Queens District Attorney Melinda Katz easily won a second term serving as the borough’s top law enforcement official after defeating two challengers on election night.
Courtesy of the Queens DA’s office

Queens District Attorney Melinda Katz secured a second term as the borough’s top law enforcement official cruising past two challengers on Tuesday, Nov. 7, with nearly 67% of the vote with more than 97% of the scanners reported, according to unofficial results from the city’s Board of Elections.

Howard Beach resident and criminal attorney Michael Mossa finished second with just over 27% on the Republican and Conservative party lines, while retired Judge George Grasso of Douglaston finished third with just over 5%, appearing on the “Public Safety” line.

“First and foremost, I want to thank the voters for once more entrusting me with this office, in a time when so many people are deeply concerned about both the integrity of our criminal justice system and about their personal safety,” Katz said. “It is an awesome responsibility, but one that I am honored to take on for the people of this great Borough.”
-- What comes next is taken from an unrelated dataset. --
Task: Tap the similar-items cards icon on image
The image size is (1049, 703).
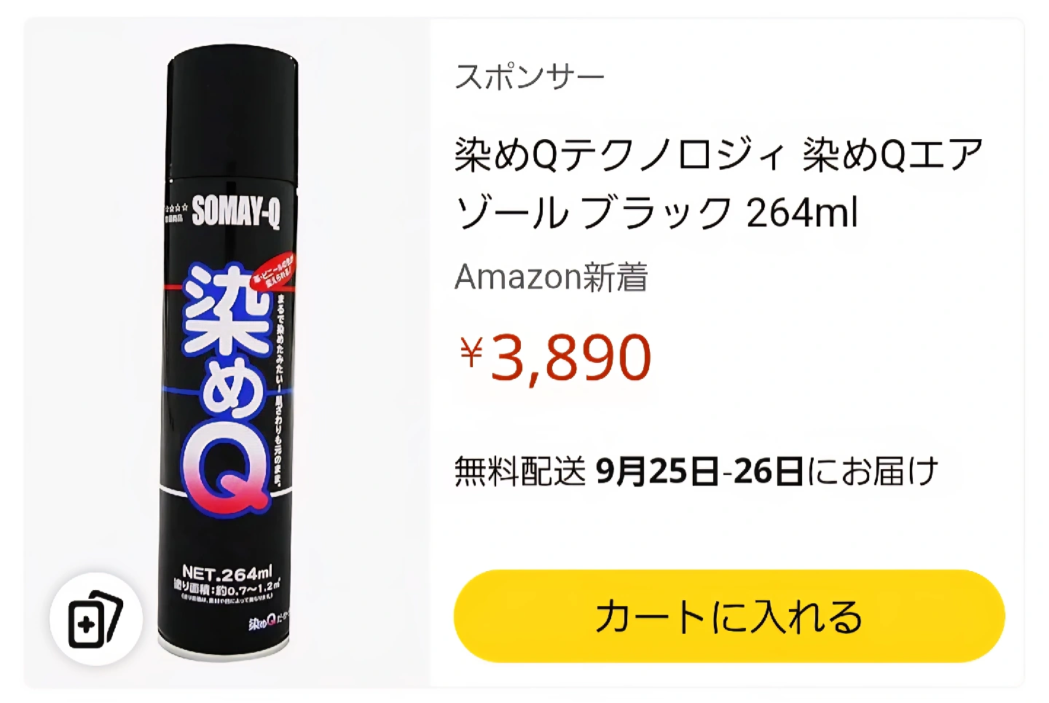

Katz added that she was proud of what her office has accomplished over the past four years.

Queens District Attorney Melinda Katz. File photo by Mark Hallum

“We’ve gotten countless guns off our streets and have brought violent crime down. We’ve expanded programs to keep kids on the right track and out of the criminal justice system,” Katz said. “We’ve taken on retail theft to help our local business owners survive and thrive. We’ve overturned over one hundred wrongful convictions, undoing tragic injustices of the past, we’ve cracked down on human trafficking, and we are the only DA’s office in the state to have a unit dedicated to protecting immigrants’ rights. And with hate crimes rising, my office is fighting back with prevention and prosecution of those whose bigotry leads to vandalism, violence or worse.”
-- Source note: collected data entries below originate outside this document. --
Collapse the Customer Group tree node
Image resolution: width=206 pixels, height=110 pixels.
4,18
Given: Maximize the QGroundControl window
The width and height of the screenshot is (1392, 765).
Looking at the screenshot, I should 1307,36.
Mossa was back in court on Nov. 8 and said he was disappointed by the outcome the night before.

“I had $5,000 to run the race so I was underfunded. I certainly think I would have gotten 40 to 45% if I had a reasonable amount of money to run a countywide race,” Mossa said. “And then there was a third party challenge that was trying to take part of the Republican vote. If you’re going to take a law and order stance you should be running on the Republican and Conservative lines, right?”
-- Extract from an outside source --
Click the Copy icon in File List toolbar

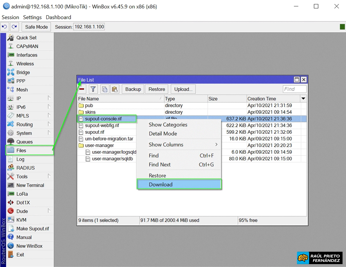tap(105, 89)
Grasso congratulated Katz and wished her “great success” in her ongoing efforts to make Queens safer.

Before joining the judiciary, Grasso served more than three decades in the NYPD starting as a beat cop in the 113th Precinct in Jamaica and rising through the ranks to first deputy commissioner. He stepped down as administrative judge in Queens Supreme Court in August 2022 in order to run for district attorney despite having two years remaining in his term. Katz defeated Grasso in the Democratic primary in June, so he relaunched his campaign after Labor Day as an independent candidate in the general election.

Melinda Katz defeated retired Judge George Grasso in the Democratic primary in June and in the general election when he appeared on a third-party line. Photo courtesy of Grasso’s campaign

“Running as a third-party independent candidate and breaking through voters’ tendencies and preconceptions to vote strictly along party lines was difficult, nearly impossible,” Grasso said. “While I concede this election, I do not concede my view that egregious errors have been made with respect to public safety in our city and state over the past several years. Because of that, I will continue to be a voice for what I believe to be right.”

Katz took a parting shot at Grasso.

“We work hard in the DA’s office, but as President Teddy Roosevelt famously said, ‘Far and away the best prize that life has to offer is a chance to work hard at work worth doing.’ And it is that hard work that we do in my office that will always be the single strongest argument for my re-election,” Katz said. “More than TV spots, lawn signs or digital ads, our work investigating and prosecuting crimes, holding wrongdoers accountable while protecting the rights of the accused, and engaging our community in crime prevention efforts – it is that work by which I am judged by the voters. Voters want results, which is what we deliver. So while one of my opponents took the summer off after badly losing the primary, in my office we never stop working. And that is why it is so gratifying and humbling to have won re-election with such strong numbers.”